▶ _Text for analysis_
Wheel chair 
for children

Children with special needs received new and upgraded wheelchairs thanks to a donation from the Aall Foundation to the Lighthouse School.

The children and their parents were introduced to the new chairs during a recent wheelchair clinic at the school this month.

The latest donation from Aall led to a shipment of 27 boxes of equipment, containing the wheelchairs, bath seats and floor seats for the children who live with major mobility challenges like cerebral palsy.

“This is a very generous donation, not just of wheelchairs, but of other equipment as well,” said Anna Cartwright, an occupational therapist at Student Services at the Department of Education Services, who works with children at the Lighthouse School.

Staff from DMR, a US-based company which provides the custom wheelchairs, were on hand at the school’s recent wheelchair clinic to carry out fittings and to ensure that all the children were safe and comfortable in the new equipment.

DMR vice president Conrad Perez said the chairs are adjustable and can grow with the children and be expand as needed.

▶ _Data excerpts_
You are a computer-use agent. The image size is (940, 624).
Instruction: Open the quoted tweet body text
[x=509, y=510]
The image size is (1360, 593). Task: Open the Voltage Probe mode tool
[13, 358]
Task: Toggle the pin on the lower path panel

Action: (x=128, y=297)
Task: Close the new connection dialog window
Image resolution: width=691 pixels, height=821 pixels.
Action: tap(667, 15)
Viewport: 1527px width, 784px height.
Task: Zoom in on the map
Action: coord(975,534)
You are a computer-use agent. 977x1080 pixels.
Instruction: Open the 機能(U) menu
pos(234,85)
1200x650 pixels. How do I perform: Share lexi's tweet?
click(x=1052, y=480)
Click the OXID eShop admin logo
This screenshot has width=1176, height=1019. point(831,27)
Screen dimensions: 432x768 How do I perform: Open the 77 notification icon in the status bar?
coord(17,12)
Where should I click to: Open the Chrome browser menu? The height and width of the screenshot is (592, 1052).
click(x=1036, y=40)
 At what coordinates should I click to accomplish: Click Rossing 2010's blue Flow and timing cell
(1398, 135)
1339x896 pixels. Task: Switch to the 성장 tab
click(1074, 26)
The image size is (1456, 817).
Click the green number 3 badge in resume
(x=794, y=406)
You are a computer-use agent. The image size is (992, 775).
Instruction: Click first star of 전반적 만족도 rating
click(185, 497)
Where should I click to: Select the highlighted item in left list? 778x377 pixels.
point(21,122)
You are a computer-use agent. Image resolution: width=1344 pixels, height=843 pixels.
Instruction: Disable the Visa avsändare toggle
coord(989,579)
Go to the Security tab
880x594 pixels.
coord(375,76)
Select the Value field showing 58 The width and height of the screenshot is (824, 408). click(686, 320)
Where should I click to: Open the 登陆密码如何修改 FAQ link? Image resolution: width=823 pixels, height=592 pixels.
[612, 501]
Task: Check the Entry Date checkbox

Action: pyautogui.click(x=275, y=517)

▶ _Tasks_
a) According to the article on the wheelchair donation, why were staff from DMR present at the Lighthouse School's wheelchair clinic? Answer in one to three sentences.
b) Carry on the article about the wheelchair donation to the Lighthouse School, starting after its final sentence.
Nothing in the lines is needed for this work.

▶ _Outputs for the tasks_
a) Staff from DMR, the US-based company that provides the custom wheelchairs, came to the clinic to carry out fittings. They also made sure all the children were safe and comfortable in the new equipment.

b)
Having access to chairs that provide rehabilitative seating support is vital to the physical development of children with cerebral palsy, for example, said occupational therapist Dahlia Webb. “… When they’re very little, even before they’re standing, they need something to support them,” she said.

At the clinic, children who are just a few months old can get fitted for the postural assistance they need, with chairs available for the tiniest children.

To demonstrate that chairs are available for infants, Mr. Perez assembled a little chair that looked as though it could have been made for a doll.

Chair parts are also reused and recycled. Most chairs last about three years, but some last as long as five years. They are usually changed because the child grows out of them.

The Aall Foundation, a charitable trust formed in Cayman in 1982, is the benefactor of numerous charities and causes, both locally and internationally.